Just finished reading McKinsey's briefing 'A new way to measure word-of-mouth marketing'. In brief, it recommends assessing (not really measuring) WOM impact by factoring in the volume of messages and various aspects which come together to form the impact of messages.
The aspects of impact are 'Network: Where are they talking?', 'Message content: What are they saying?', 'Message source: What is the trigger?', and 'Sender: Who is talking?' The second of these ('Message content') involves a judgement of whether or not what is said represents a 'Relevant key buying factor' for consumers.

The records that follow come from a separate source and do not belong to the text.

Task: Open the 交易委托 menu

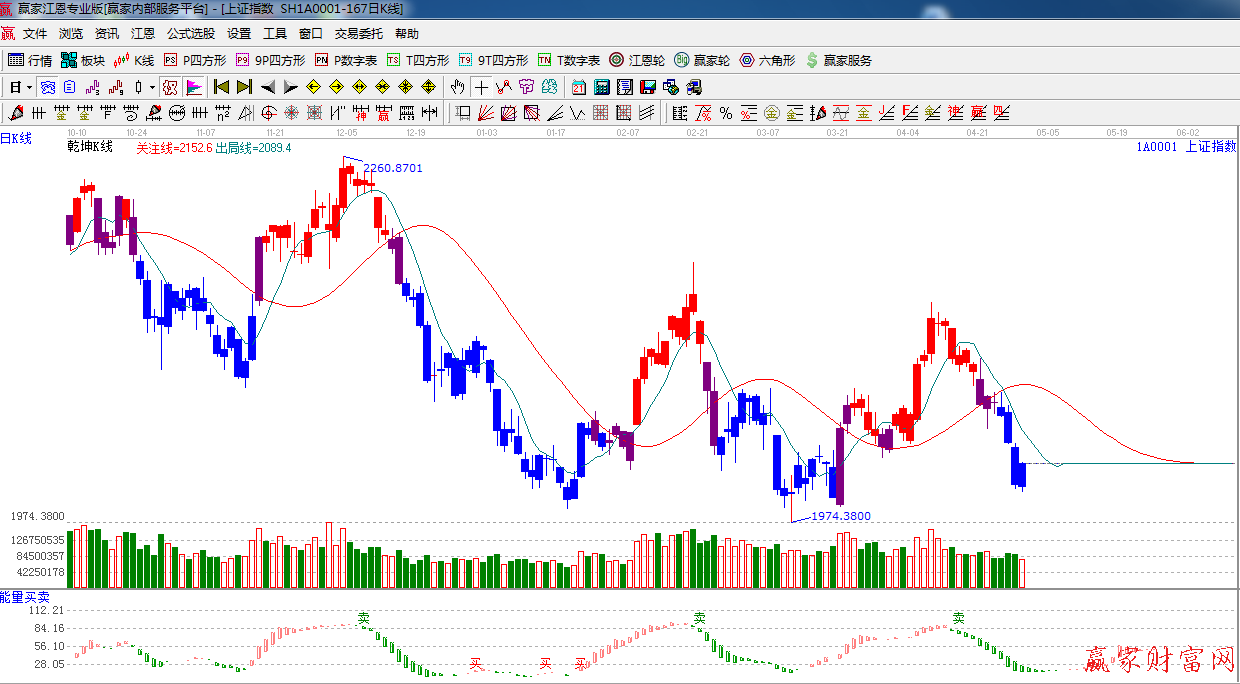Action: click(x=358, y=34)
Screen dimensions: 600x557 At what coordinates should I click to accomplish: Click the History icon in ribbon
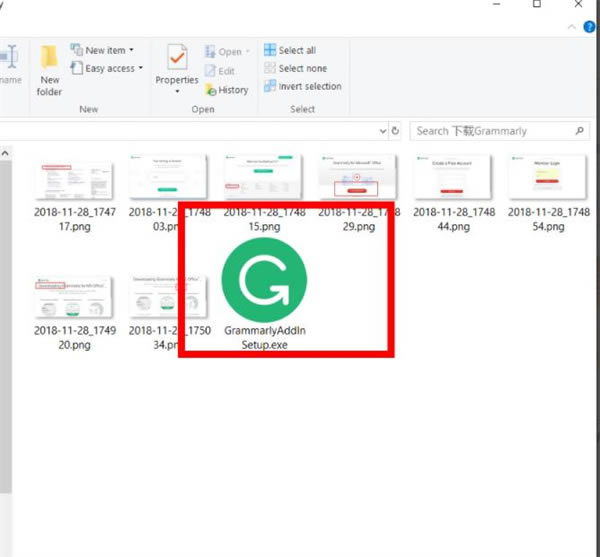(x=226, y=90)
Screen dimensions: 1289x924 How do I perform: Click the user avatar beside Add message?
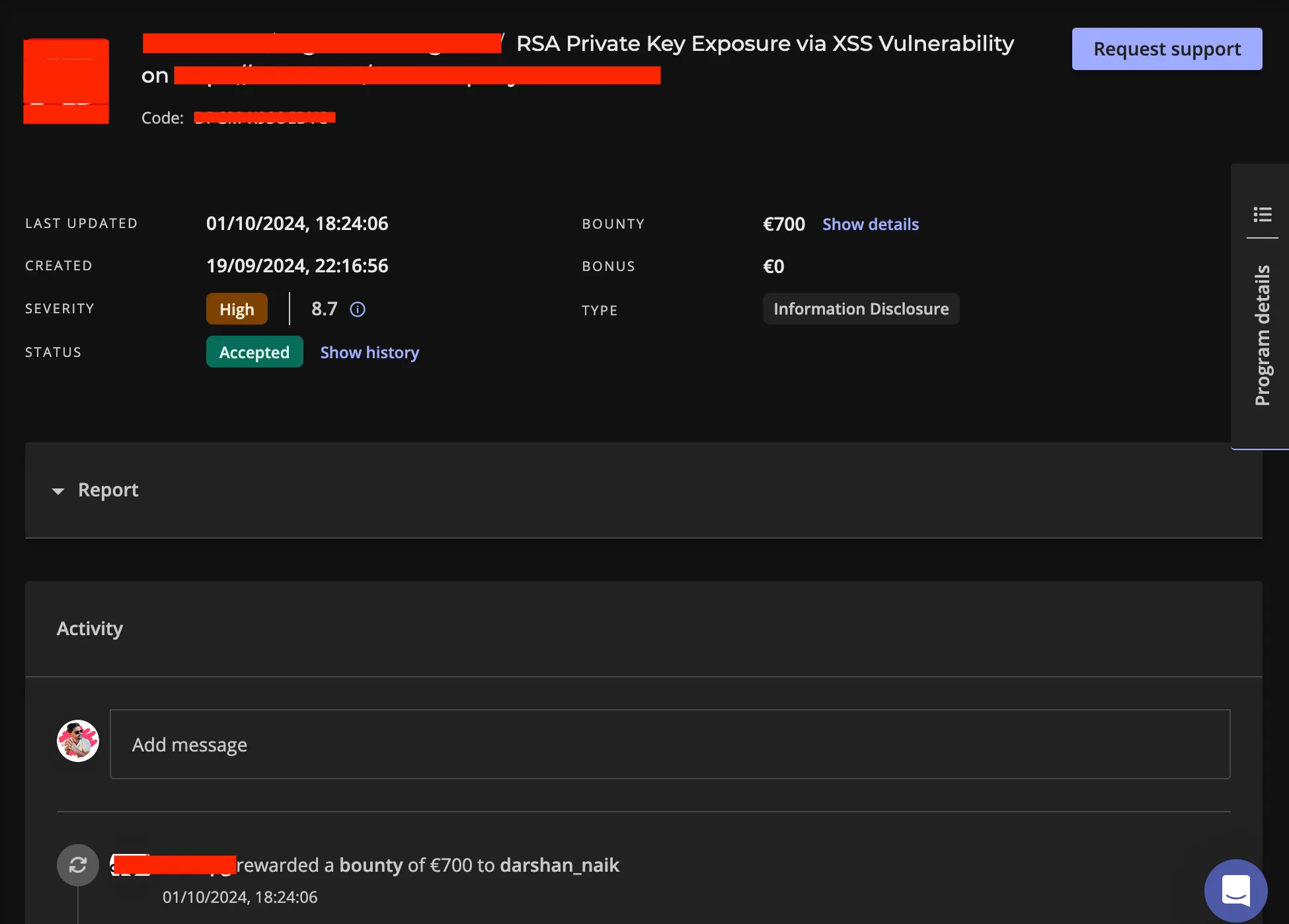point(78,741)
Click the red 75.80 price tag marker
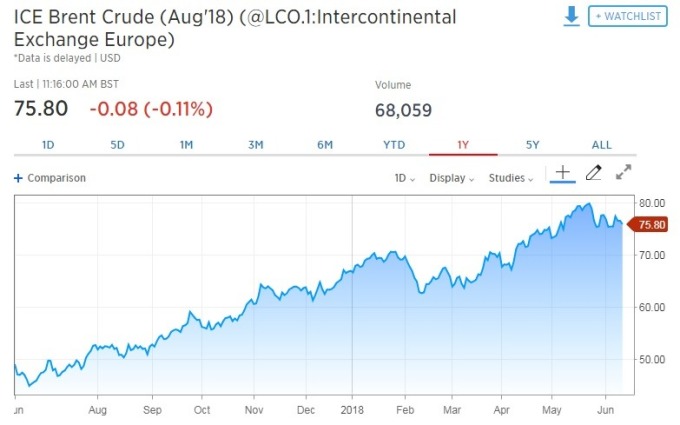The height and width of the screenshot is (425, 680). click(x=648, y=225)
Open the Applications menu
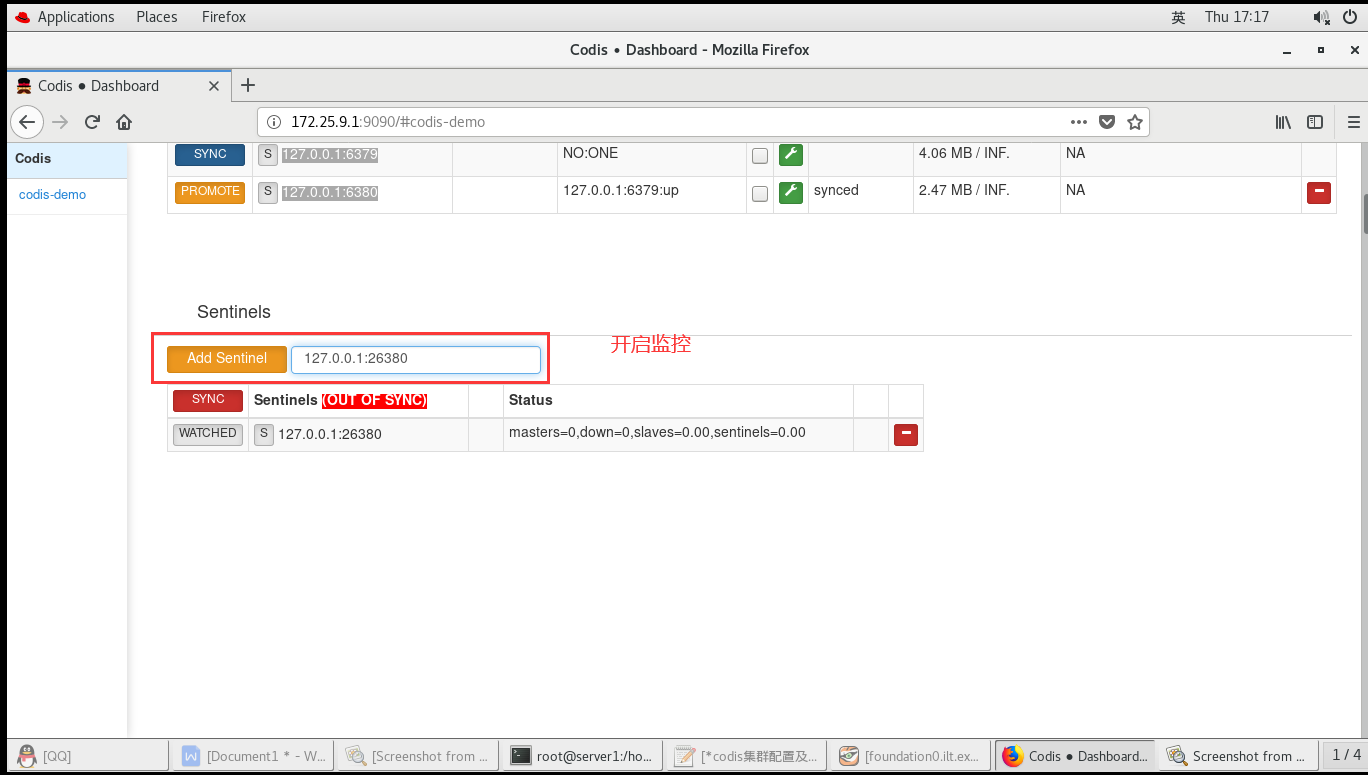Viewport: 1368px width, 775px height. point(64,16)
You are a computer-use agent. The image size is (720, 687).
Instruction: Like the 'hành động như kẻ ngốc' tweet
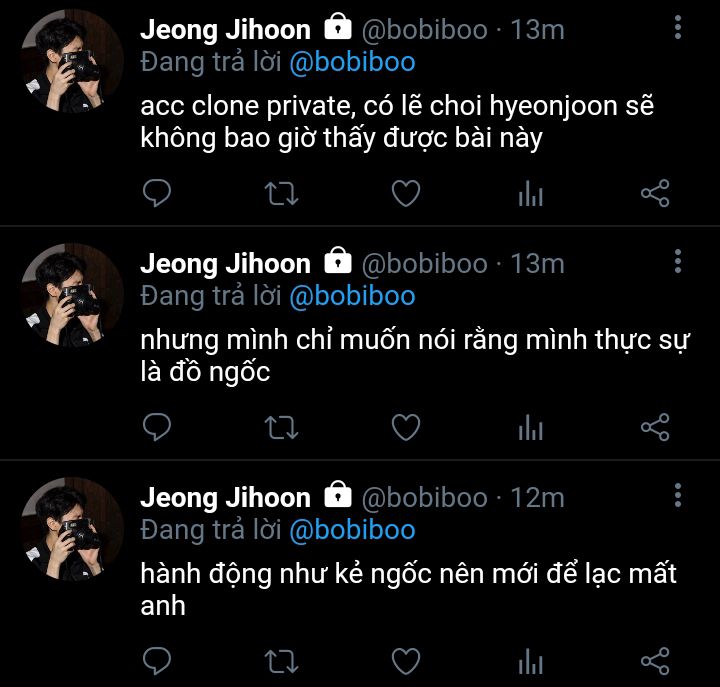coord(406,661)
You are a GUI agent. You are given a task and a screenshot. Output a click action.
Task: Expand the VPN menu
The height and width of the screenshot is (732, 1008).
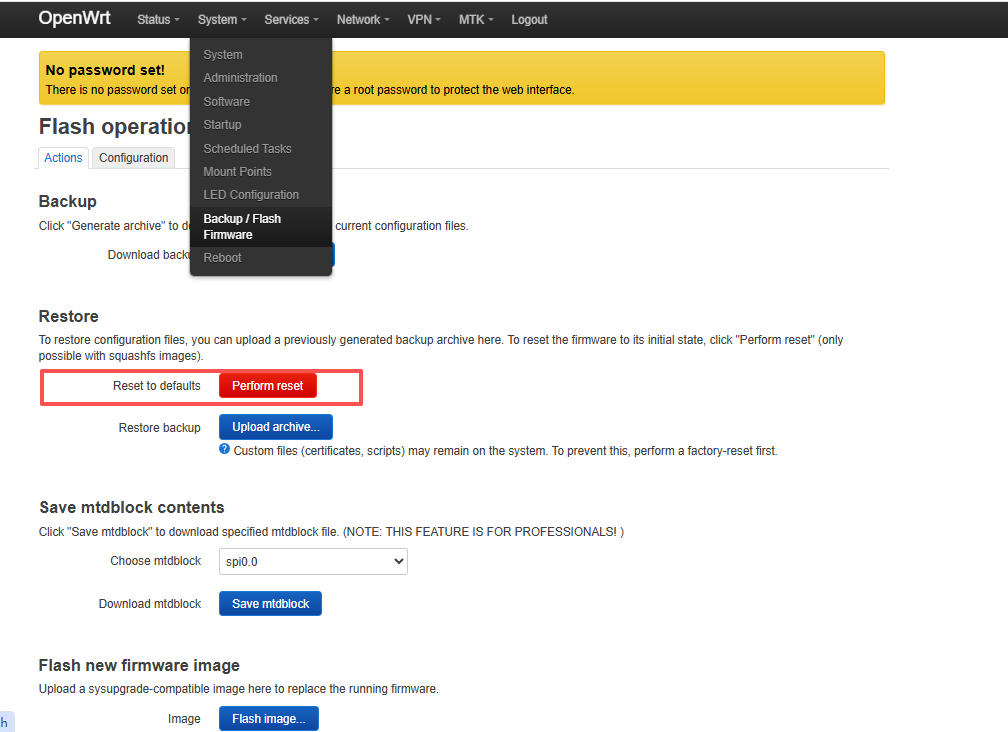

Though this will appeal to marketers who are ultimately very sales-driven, this heuristic seems to undervalue damage to brands. A message that says 'Brand X is poisonous' obviously contains a 'relevant key buying factor', but does a message that says 'Brand X uses suppliers who use palm oil that is diminishing rainforests and leading to greater food insecurity in South America'? The latter may lead some very rainforest-minded consumers to avoid purchasing Brand X's products, but the total damage done may not translate quickly into sales. It may take years of incremental bad news for consumers to turn against Brand X and favour Brand Y. Alternatively it may lead to avoidance or restriction on purchasing in the whole category, if consumers come to perceive that the whole set of brands in the category are similarly undesirable. Or it may not affect sales much at all, but may damage the credibility of Brand X in a way that pushes up its required marketing budget by diminishing return on investment.
Identifying 'key buying factors' means knowing a lot about how consumers are feeling and thinking, and the impact of those thoughts and feelings on their purchasing decisions. The heuristic is only really useful, then, if you have a lot of data and insight to back it up. Otherwise there's a good chance your analysis will be wrong, and will turn a measurement tool into a rather formalised wild guess.